=== THE PROBLEM ===
Restate word for word the entries below, starting with the line with "Switch view to" and continuing through the line with "Task: Check the". Include both of those lines and no others.

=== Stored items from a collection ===
"""
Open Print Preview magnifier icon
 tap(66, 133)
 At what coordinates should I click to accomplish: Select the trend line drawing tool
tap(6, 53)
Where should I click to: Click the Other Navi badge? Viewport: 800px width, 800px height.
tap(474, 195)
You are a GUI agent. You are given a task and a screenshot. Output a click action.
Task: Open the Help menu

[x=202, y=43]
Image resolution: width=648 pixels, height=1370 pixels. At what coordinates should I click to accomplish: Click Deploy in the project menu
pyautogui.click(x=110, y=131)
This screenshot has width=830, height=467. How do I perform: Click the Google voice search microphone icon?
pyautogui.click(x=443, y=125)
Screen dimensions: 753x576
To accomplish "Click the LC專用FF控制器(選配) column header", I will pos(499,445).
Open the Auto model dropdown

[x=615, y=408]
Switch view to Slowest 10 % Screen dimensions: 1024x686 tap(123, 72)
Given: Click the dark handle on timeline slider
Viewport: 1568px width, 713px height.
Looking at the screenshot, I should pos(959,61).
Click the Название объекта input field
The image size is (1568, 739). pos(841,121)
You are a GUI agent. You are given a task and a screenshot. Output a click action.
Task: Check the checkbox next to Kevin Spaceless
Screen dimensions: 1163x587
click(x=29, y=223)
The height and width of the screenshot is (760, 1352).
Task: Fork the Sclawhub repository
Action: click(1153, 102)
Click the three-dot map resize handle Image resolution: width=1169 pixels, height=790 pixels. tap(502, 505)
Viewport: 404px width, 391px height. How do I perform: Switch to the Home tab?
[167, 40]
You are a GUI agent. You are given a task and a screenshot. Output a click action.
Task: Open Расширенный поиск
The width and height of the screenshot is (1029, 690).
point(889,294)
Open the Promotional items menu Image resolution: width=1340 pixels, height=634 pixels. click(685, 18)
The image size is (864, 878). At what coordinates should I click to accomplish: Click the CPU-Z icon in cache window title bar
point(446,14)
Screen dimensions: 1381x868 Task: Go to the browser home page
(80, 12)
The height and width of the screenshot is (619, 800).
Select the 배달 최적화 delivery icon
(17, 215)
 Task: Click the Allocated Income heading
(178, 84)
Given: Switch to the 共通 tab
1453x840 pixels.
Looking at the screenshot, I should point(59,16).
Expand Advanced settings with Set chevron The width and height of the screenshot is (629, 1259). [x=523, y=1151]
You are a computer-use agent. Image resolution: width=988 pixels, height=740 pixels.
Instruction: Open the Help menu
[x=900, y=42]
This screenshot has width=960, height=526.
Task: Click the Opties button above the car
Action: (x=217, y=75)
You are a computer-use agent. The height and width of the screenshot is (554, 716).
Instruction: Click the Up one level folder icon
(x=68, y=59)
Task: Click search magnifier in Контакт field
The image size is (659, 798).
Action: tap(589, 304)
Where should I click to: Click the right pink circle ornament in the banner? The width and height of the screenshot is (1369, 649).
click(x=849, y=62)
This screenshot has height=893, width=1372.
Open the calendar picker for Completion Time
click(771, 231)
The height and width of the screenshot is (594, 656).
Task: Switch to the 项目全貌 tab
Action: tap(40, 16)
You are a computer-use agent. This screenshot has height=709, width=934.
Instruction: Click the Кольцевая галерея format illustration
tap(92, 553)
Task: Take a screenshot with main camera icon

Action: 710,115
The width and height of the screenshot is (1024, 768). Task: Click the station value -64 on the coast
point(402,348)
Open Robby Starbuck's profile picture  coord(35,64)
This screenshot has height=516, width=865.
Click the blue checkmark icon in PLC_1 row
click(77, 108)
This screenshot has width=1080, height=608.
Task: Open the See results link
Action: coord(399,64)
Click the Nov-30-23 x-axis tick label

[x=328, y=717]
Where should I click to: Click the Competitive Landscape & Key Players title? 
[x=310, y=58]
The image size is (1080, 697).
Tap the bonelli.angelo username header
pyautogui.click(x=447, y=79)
"""
=== SOLUTION TO THE EXERCISE ===
Switch view to Slowest 10 % Screen dimensions: 1024x686 tap(123, 72)
Given: Click the dark handle on timeline slider
Viewport: 1568px width, 713px height.
Looking at the screenshot, I should pos(959,61).
Click the Название объекта input field
The image size is (1568, 739). pos(841,121)
You are a GUI agent. You are given a task and a screenshot. Output a click action.
Task: Check the checkbox next to Kevin Spaceless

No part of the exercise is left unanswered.